> PAGE EXTRACT:
--- start ---
Google wants to get rid of URLs but doesn’t know what to use instead - badgers
https://arstechnica.com/gadgets/2018/09/google-wants-to-get-rid-of-urls-but-doesnt-know-what-to-use-instead/
======
ergothus
Let's assume (mostly) good intentions from google. The article mentions that
users don't understand URLs.

Pause to allow a moment to blame users for not trying. Then let's actually
approach the problem constructively instead of blaming users.

As I see it, the URLs contain two parts that matter to the user: the domain
and then everything after that. (Scheme they can either handle or has been
made moot by https everywhere, port is rarely used for the average user, etc)

Domains actually ARE bad for the average user, because they identify a machine
(or machine group) while the user cares about a company/individual identity.
This is why it took 15 years to get people to stop assuming all websites
started with "www". The domain works fine...for techies. It is poor for what
users expect.

As for everything else...the path, query params, and hash are all interpreted
by the end machine. Some sites try to make it human usable (my thanks), but
even those are consistant from one to another. So to Joe or Jane User, these
are meaningless.
--- end ---
List every part of a URL that the forum comment about Google and URLs mentions. The records that come next have nothing to do with this comment.

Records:
--- start ---
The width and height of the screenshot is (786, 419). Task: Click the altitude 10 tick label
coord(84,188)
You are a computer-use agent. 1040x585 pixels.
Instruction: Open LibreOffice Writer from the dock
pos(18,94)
--- end ---
--- start ---
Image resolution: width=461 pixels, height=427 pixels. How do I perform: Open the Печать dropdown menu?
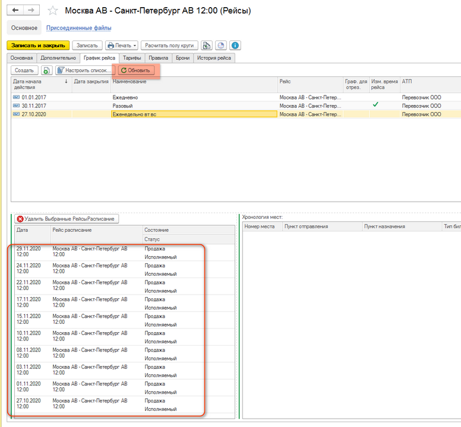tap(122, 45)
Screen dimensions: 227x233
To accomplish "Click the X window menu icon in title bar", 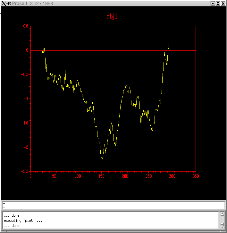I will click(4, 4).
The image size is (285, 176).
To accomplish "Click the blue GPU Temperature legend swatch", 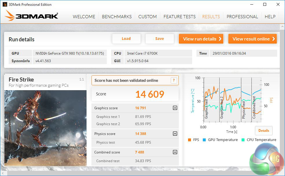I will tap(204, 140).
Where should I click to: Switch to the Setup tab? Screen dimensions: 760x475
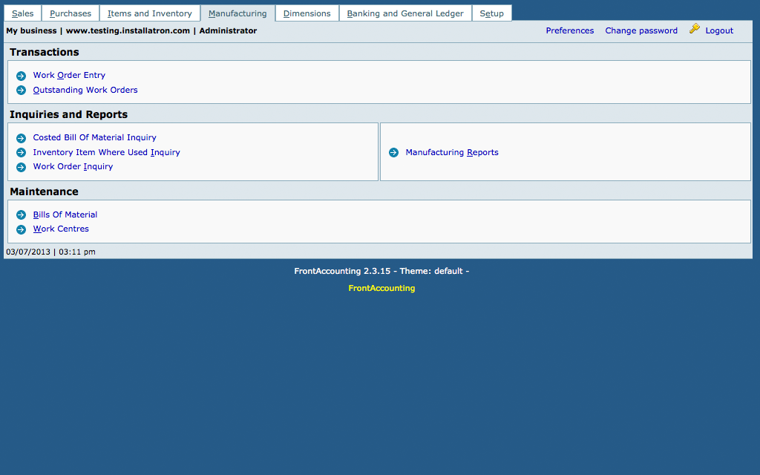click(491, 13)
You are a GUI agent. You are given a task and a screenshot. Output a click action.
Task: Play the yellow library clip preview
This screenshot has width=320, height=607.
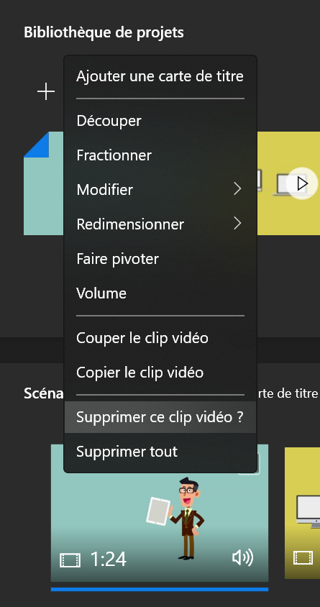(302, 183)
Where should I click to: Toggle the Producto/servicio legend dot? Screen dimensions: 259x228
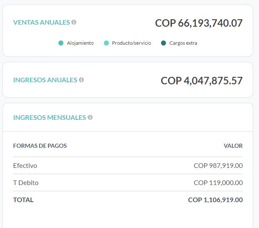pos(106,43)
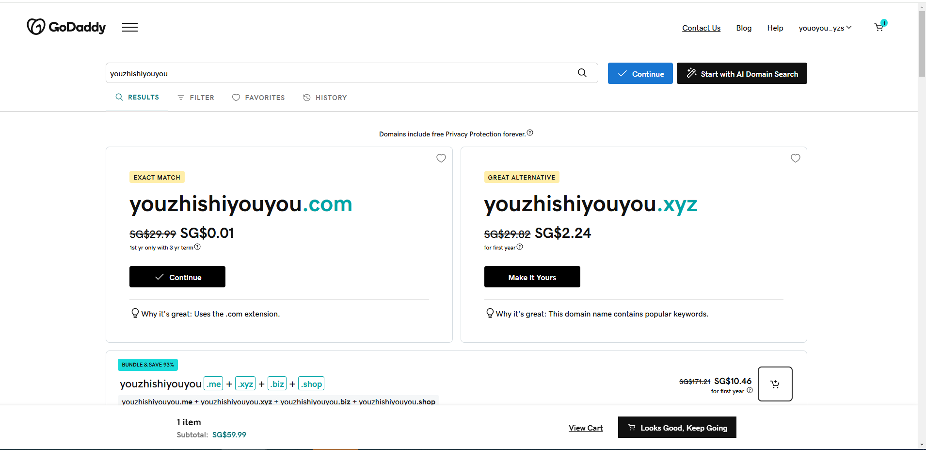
--- end ---
--- start ---
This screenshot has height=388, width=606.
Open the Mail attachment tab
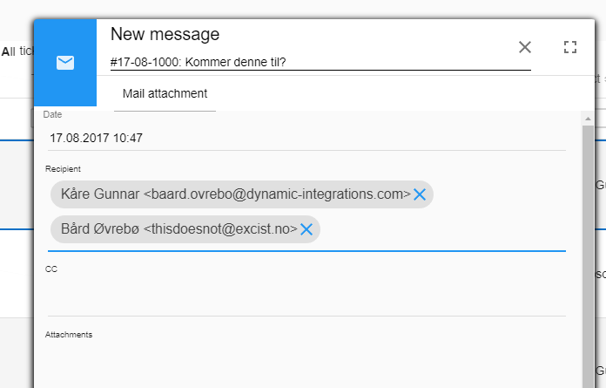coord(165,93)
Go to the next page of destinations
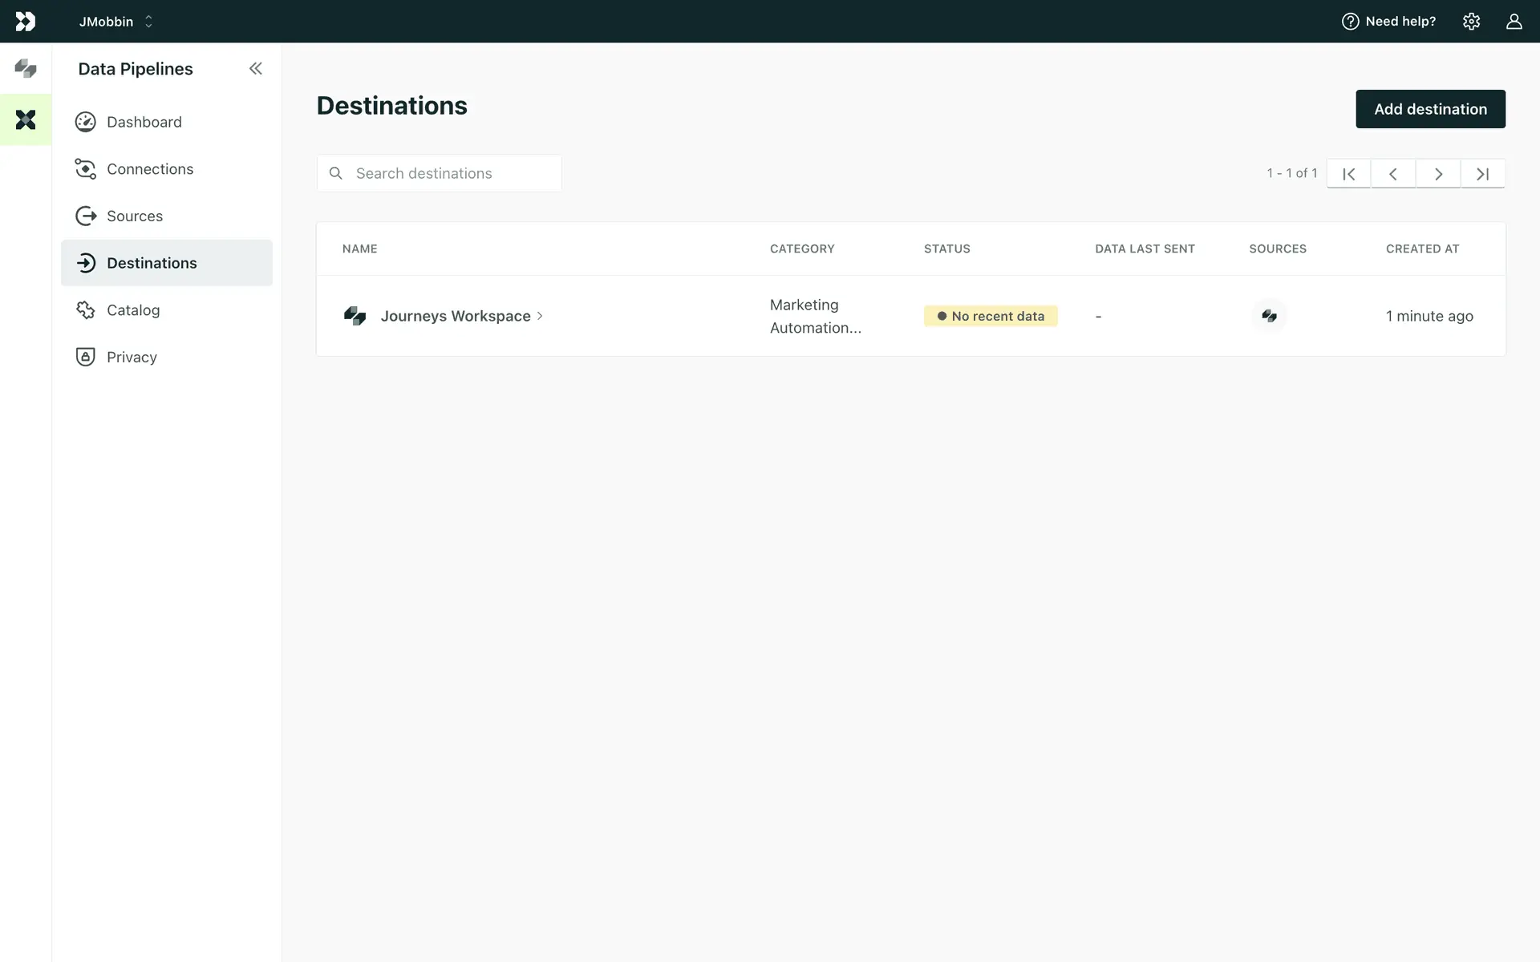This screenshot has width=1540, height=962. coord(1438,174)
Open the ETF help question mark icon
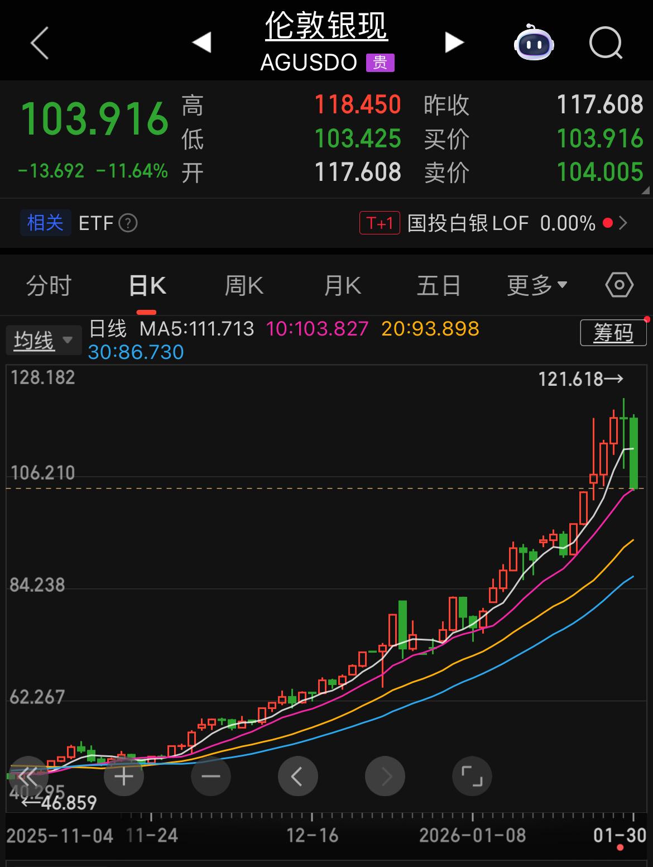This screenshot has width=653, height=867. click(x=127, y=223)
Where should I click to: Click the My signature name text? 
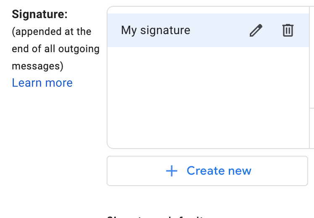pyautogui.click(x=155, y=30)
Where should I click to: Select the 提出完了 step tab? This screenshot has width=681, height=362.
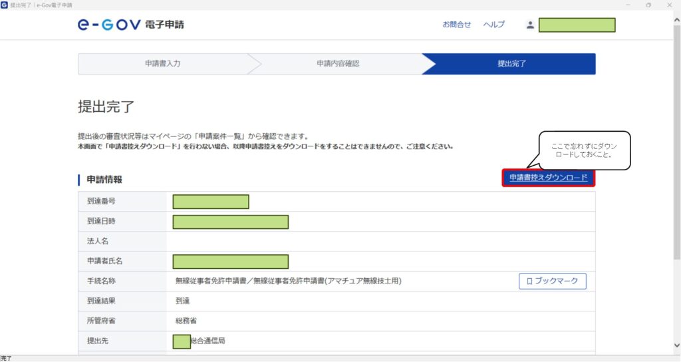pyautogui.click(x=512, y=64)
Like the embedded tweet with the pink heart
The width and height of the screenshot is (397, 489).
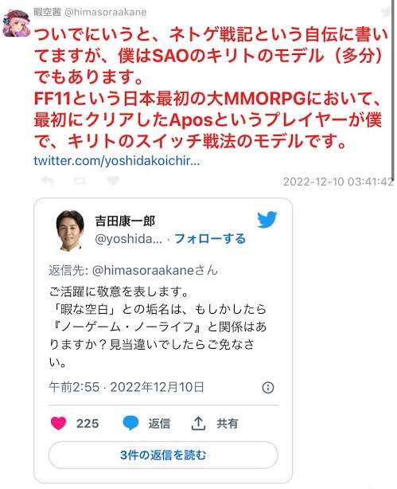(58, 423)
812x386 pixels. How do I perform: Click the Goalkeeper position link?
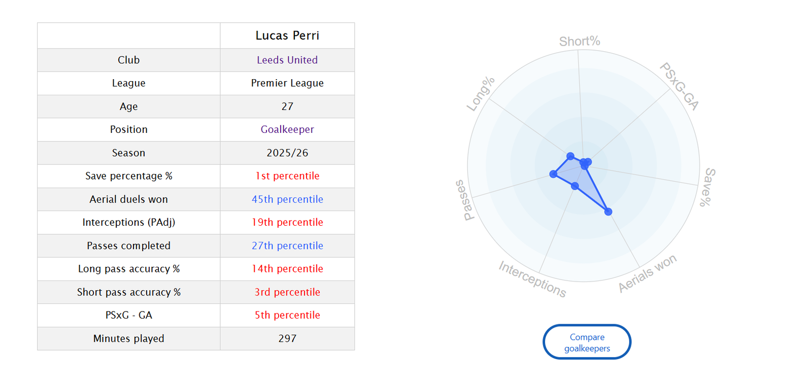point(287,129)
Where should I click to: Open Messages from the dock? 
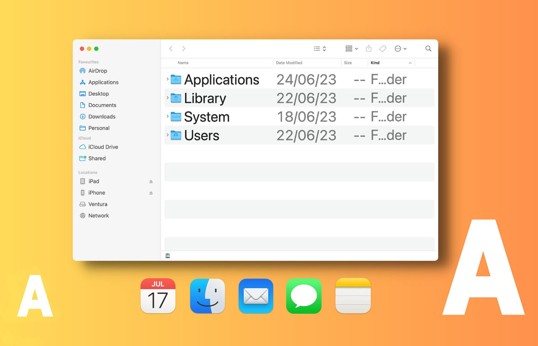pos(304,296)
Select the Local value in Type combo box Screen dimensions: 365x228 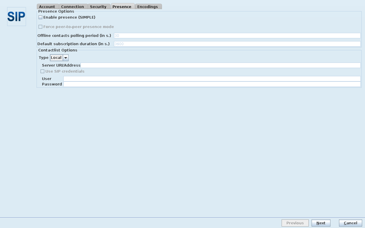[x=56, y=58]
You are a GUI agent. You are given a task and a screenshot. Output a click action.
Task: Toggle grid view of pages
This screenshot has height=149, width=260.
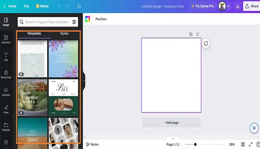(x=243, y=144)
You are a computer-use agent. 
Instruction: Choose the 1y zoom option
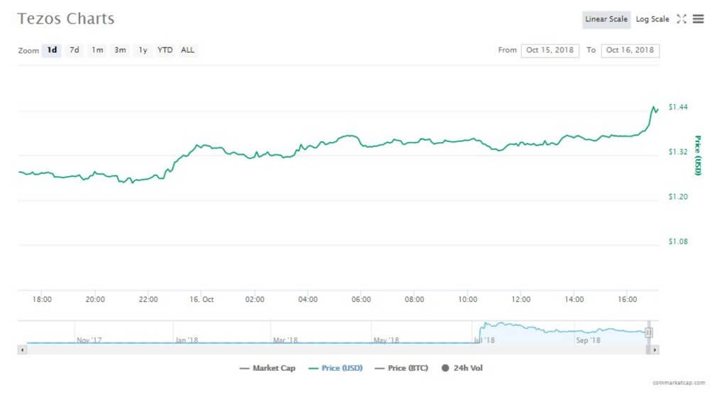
--- end ---
> WRITTEN SOLUTION:
- domain
- scheme
- port
- path
- query params
- hash